> [Directives]
1. Please summarize the excerpt on the persecution of transgender people in two sentences.
2. Write what comes next in the excerpt on the persecution of transgender people, beginning right after its final sentence.

The persecution of transgendered people is a pernicious and global human rights problem. These accounts of egregious human-rights violations happened in Argentina, Guatemala, Saudi Arabia and the United States. They are but a few examples of horrendous abuses perpetrated against transgendered people around the world. ... Transgendered people, especially transgender activists, are often the first to be targeted for ill-treatment and acts of violence. In the past year alone, Amnesty International has documented numerous cases of harassment, extortions, beatings, sexual assaults, unlawful detentions, and murders of transgendered people. Human-rights violations happen not in a vacuum but within a social environment of discrimination, intolerance and hatred...an environment that fosters a culture of impunity. It's a culture that says it's OK to inflict depraved and cruel acts on a certain group of people simply because of who they are. The abuses transgendered people suffer are perpetrated not only by state agents, such as the police and prison officers, but even more often by ordinary citizens who act with the acquiescence and complicity of government authorities.

In an Amnesty International report, "Crimes of hate, conspiracy of silence, " AI documents how identity-based discrimination makes lesbian, gay, bisexual and transgendered ( LGBT ) people more vulnerable to torture and violence, whether in police or prison custody, in the streets or at home. The report was released on June 26, in time for the 32nd Anniversary of Stonewall...a historic moment for the modern LGBT movement. It is important for us today to remember that many of those in the frontline at Stonewall were transgender activists and people of color.

The report shows how given the stigma surrounding homosexuality and the culture of impunity pervasive in many societies around the world, many cases of homophobic violence perpetrated against LGBT people go unreported, uninvestigated or unchallenged. The lack of legal protections from discrimination and the existence of criminal statutes that prohibit same-sex relations create an environment, throughout most of the world, where LGBT people are considered and treated as less than human and more vulnerable to acts of violence. Transgendered people are especially vulnerable because they are more likely to be socially and economically marginalized.

> [Material provided]
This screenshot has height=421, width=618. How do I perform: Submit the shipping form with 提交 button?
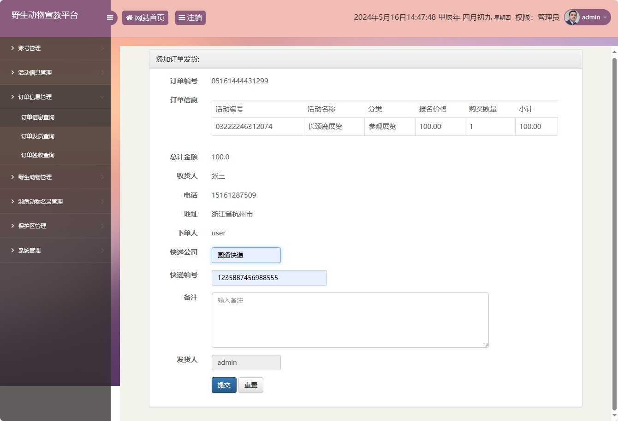[224, 385]
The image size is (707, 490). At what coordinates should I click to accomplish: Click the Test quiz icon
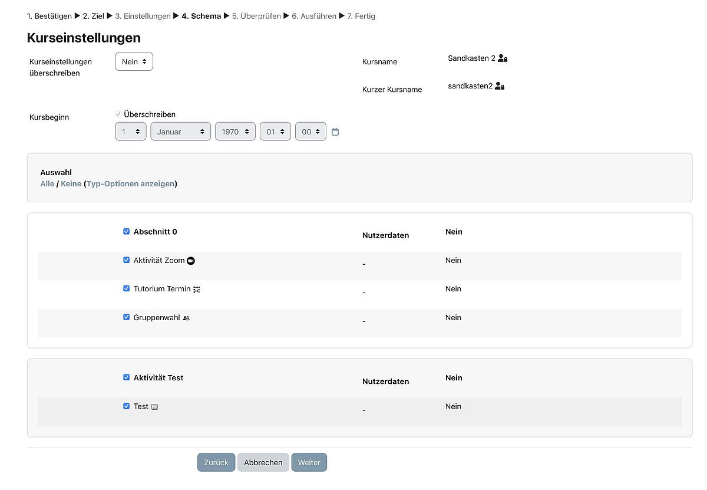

> [Solved tasks]
1. Transgender people face persecution worldwide, and Amnesty International has documented harassment, extortion, beatings, sexual assaults, unlawful detentions and murders committed by state agents and, even more often, by ordinary citizens acting with government acquiescence. An Amnesty report, "Crimes of hate, conspiracy of silence," released on June 26 for the Stonewall anniversary, shows how stigma, impunity, the lack of legal protections and laws against same-sex relations leave LGBT people vulnerable to violence that often goes unreported, with transgender people especially at risk because they are more likely to be socially and economically marginalized.

2.
Beth Plotner, Chair of It's Time, Illinois.

There was a time not too long ago when many Americans could not conceive of the idea of people being killed for who they were. Then came Sept. 11. On that day everyone in this country saw what hate can do. Hate kills. It killed all those innocent people in New York and at the Pentagon. People were killed for being who they were, Americans. Of the thousands of people killed some were gay, straight, women, Christian, African-American, transgendered, Jewish, Asian-American, Muslim, lesbian, men, white, Latino Arab-American. In other words Americans. Every racial, ethnic, religious, sexual and gender community lost some of its members. Every one of these communities was affected by this event. And each one of these communities makes up the bigger community known as the United States.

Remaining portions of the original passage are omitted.